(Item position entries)
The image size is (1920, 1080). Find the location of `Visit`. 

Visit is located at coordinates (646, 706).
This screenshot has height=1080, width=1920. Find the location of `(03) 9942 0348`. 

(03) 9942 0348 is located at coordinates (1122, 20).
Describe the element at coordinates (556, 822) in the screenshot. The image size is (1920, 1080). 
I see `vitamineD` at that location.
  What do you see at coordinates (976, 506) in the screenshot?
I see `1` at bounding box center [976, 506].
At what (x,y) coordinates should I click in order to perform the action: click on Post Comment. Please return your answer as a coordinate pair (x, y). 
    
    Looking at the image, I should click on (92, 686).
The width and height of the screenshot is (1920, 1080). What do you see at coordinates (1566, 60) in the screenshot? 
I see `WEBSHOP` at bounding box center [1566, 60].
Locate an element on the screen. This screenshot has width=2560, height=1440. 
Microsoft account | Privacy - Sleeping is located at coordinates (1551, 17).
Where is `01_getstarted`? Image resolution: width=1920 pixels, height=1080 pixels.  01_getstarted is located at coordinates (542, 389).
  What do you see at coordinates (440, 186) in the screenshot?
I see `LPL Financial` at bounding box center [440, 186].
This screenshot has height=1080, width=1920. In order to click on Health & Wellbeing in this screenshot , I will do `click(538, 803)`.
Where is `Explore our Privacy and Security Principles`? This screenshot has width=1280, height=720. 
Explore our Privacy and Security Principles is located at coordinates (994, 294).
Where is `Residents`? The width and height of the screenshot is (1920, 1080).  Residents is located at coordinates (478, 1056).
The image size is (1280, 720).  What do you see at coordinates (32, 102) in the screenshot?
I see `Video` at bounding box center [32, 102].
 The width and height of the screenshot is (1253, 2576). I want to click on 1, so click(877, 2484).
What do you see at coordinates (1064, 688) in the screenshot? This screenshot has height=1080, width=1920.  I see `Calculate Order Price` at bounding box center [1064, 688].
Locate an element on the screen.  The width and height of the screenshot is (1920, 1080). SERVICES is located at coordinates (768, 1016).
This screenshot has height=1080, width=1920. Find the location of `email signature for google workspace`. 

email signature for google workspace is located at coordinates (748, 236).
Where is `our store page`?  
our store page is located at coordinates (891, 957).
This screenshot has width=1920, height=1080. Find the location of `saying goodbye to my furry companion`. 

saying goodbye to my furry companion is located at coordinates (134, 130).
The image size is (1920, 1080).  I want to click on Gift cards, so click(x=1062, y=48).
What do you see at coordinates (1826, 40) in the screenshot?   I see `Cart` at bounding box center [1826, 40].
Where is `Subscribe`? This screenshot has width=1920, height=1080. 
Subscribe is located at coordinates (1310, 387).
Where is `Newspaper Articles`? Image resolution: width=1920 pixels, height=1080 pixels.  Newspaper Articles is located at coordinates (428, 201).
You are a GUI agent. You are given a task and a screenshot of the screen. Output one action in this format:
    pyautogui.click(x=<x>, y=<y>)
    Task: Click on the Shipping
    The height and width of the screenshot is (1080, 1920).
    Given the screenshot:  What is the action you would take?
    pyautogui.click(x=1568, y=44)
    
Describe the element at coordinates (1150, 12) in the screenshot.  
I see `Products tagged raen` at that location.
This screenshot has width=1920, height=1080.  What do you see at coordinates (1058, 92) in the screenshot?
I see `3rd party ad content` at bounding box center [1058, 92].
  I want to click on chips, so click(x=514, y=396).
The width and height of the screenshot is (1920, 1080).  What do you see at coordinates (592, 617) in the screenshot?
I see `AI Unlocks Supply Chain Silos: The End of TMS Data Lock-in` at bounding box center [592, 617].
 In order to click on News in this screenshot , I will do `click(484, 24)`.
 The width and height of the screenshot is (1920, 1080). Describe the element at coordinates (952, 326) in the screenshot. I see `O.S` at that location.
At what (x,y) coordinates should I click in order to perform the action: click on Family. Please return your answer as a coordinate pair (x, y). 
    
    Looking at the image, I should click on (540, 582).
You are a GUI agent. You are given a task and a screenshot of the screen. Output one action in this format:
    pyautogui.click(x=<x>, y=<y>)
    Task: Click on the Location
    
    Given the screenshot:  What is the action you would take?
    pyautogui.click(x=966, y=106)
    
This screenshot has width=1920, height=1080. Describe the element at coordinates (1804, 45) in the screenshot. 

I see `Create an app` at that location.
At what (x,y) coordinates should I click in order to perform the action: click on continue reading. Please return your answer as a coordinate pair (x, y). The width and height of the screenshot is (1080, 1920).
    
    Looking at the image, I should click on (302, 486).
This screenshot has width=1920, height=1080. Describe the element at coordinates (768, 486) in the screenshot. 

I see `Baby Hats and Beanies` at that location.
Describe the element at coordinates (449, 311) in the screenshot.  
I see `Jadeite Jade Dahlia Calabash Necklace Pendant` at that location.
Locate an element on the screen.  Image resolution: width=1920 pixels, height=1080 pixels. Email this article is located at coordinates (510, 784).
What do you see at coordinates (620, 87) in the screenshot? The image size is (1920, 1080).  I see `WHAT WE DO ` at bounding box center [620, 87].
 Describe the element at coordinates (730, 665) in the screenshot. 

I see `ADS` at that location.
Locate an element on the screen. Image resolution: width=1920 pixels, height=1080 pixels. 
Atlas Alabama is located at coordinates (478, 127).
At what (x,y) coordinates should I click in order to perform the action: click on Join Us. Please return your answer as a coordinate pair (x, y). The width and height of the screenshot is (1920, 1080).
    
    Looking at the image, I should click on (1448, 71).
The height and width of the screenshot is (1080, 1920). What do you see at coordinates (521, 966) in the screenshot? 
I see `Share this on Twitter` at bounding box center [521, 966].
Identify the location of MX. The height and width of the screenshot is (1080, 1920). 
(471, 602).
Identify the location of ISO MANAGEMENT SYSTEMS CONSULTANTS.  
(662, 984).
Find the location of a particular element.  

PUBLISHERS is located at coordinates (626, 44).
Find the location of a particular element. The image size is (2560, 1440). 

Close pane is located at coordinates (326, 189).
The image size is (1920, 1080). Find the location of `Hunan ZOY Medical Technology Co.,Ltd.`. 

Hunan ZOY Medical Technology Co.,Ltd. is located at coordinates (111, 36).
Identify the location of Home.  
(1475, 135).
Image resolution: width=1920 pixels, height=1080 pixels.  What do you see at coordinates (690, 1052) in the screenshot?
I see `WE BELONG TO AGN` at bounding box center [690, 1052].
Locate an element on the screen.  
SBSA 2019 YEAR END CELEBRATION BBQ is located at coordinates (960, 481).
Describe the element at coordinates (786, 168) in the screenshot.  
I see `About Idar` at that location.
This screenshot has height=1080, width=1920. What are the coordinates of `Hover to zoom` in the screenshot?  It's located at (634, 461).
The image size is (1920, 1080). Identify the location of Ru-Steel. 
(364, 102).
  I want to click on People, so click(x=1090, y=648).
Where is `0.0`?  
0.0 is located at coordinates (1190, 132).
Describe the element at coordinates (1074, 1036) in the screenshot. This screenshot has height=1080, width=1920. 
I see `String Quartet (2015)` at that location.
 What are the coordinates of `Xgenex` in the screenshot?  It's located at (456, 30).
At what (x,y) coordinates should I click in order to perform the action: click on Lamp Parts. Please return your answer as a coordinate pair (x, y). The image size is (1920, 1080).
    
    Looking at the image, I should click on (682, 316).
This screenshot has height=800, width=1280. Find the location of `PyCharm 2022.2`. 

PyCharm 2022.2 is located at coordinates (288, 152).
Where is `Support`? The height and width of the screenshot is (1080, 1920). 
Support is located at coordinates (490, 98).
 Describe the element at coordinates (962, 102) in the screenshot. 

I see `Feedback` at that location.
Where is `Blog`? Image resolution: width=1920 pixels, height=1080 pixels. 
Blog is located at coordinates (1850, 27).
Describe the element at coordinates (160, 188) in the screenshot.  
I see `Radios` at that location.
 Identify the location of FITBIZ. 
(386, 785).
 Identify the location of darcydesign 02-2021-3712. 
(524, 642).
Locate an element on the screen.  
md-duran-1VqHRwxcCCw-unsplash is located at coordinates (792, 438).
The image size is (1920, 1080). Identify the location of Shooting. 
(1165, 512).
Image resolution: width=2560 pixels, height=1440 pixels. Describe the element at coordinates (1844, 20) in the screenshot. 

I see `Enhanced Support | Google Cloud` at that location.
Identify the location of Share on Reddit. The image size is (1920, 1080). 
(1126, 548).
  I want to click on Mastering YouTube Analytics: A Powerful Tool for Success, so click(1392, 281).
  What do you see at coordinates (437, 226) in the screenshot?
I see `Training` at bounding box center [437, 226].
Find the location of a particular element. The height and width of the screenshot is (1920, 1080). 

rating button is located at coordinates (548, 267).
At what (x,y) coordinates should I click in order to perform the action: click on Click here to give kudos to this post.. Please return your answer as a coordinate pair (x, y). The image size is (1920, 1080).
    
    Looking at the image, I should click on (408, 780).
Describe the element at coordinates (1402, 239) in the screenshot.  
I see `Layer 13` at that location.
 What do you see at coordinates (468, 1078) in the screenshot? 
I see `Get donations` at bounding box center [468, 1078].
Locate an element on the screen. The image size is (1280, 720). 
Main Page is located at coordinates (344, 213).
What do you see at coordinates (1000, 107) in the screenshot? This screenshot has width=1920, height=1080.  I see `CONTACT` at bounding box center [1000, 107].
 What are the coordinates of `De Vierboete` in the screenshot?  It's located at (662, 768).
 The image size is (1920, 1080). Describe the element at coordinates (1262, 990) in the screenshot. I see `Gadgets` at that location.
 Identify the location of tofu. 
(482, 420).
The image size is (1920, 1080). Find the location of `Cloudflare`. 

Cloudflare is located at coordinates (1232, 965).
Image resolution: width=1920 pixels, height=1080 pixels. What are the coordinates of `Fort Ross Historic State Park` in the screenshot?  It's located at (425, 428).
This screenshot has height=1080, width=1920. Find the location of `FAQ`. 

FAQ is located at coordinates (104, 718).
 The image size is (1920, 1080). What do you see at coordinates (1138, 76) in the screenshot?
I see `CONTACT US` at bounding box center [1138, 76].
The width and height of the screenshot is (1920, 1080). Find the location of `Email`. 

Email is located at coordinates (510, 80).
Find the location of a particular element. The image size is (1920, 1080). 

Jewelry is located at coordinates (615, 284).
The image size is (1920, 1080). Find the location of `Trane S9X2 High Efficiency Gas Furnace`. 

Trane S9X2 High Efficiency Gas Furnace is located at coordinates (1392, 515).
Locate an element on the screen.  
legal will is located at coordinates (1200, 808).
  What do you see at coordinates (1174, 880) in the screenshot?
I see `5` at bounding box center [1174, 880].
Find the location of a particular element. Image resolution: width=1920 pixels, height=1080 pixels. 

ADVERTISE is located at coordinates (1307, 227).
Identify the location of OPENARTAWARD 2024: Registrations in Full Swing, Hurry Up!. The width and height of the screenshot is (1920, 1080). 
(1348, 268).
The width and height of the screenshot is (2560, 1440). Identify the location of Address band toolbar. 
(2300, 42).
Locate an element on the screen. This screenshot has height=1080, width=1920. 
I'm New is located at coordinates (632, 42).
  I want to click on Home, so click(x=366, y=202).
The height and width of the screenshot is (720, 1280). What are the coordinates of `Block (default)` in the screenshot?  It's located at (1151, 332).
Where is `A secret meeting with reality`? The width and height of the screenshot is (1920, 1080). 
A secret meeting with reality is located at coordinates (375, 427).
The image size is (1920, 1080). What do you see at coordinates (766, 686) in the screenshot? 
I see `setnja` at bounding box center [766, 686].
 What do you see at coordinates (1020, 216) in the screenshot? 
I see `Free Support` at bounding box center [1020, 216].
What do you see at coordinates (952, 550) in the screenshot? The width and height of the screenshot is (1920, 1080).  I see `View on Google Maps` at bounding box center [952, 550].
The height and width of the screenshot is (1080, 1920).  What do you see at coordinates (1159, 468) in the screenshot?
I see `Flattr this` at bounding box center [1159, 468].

• **GIVEN REQUEST**
In the rows that start with the line containing "What do you see at coordinates (976, 506)" and end with the line containing "our store page is", switch "Where is" to "Where can I find" and give back only those lines, with everything else left as it is.

• **RESULT OF THIS EXERCISE**
  What do you see at coordinates (976, 506) in the screenshot?
I see `1` at bounding box center [976, 506].
At what (x,y) coordinates should I click in order to perform the action: click on Post Comment. Please return your answer as a coordinate pair (x, y). 
    
    Looking at the image, I should click on (92, 686).
The width and height of the screenshot is (1920, 1080). What do you see at coordinates (1566, 60) in the screenshot? 
I see `WEBSHOP` at bounding box center [1566, 60].
Locate an element on the screen. This screenshot has width=2560, height=1440. 
Microsoft account | Privacy - Sleeping is located at coordinates (1551, 17).
Where can I find `01_getstarted`? Image resolution: width=1920 pixels, height=1080 pixels.  01_getstarted is located at coordinates (542, 389).
  What do you see at coordinates (440, 186) in the screenshot?
I see `LPL Financial` at bounding box center [440, 186].
This screenshot has height=1080, width=1920. In order to click on Health & Wellbeing in this screenshot , I will do `click(538, 803)`.
Where can I find `Explore our Privacy and Security Principles`? This screenshot has width=1280, height=720. 
Explore our Privacy and Security Principles is located at coordinates (994, 294).
Where can I find `Residents`? The width and height of the screenshot is (1920, 1080).  Residents is located at coordinates (478, 1056).
The image size is (1280, 720).  What do you see at coordinates (32, 102) in the screenshot?
I see `Video` at bounding box center [32, 102].
 The width and height of the screenshot is (1253, 2576). I want to click on 1, so click(877, 2484).
What do you see at coordinates (1064, 688) in the screenshot? This screenshot has height=1080, width=1920.  I see `Calculate Order Price` at bounding box center [1064, 688].
Locate an element on the screen.  The width and height of the screenshot is (1920, 1080). SERVICES is located at coordinates (768, 1016).
This screenshot has height=1080, width=1920. Find the location of `email signature for google workspace`. 

email signature for google workspace is located at coordinates (748, 236).
Where can I find `our store page`?  
our store page is located at coordinates (891, 957).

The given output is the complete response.